## INPUT FOR THIS TASK
-*-
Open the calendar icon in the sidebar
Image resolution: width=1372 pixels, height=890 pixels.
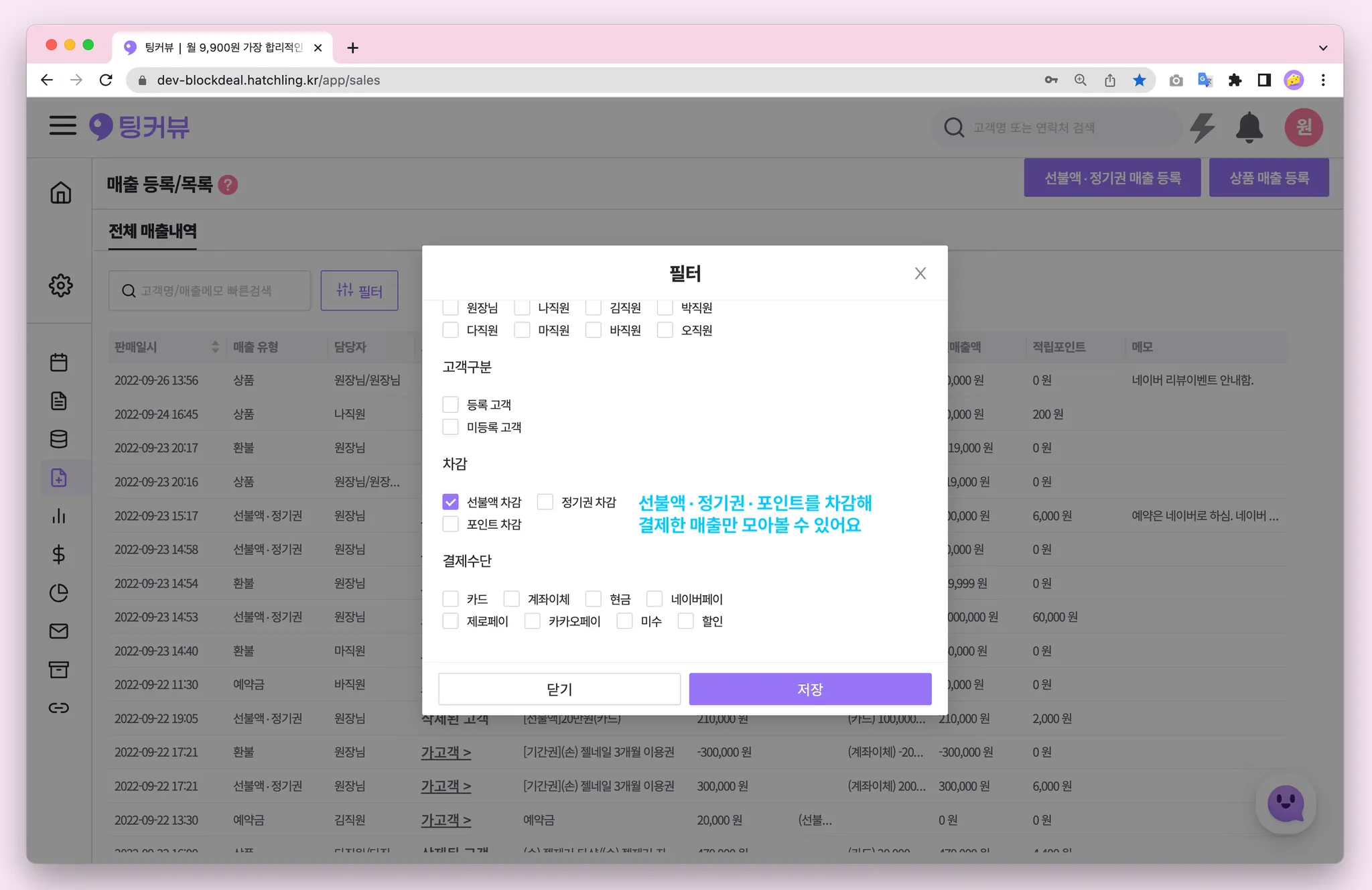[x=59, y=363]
-*-
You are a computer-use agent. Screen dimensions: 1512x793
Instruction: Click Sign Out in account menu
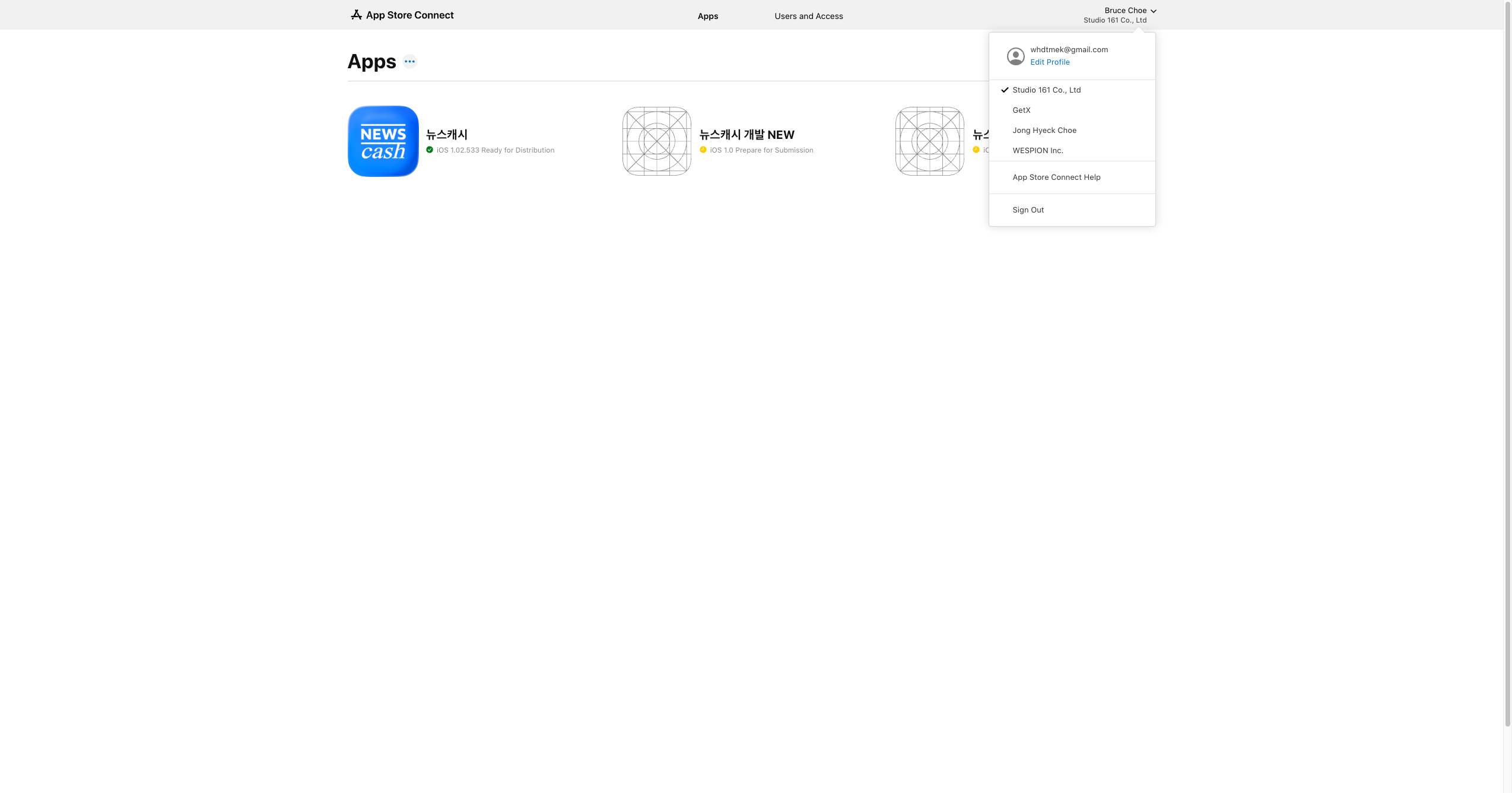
-*-
## EXERCISE DESCRIPTION
Retype, exactly and in full, the lines above from the one containing "You are a computer-use" through the one containing "Instruction: Click Sign Out in account menu".

## TASK SOLUTION
You are a computer-use agent. Screen dimensions: 1512x793
Instruction: Click Sign Out in account menu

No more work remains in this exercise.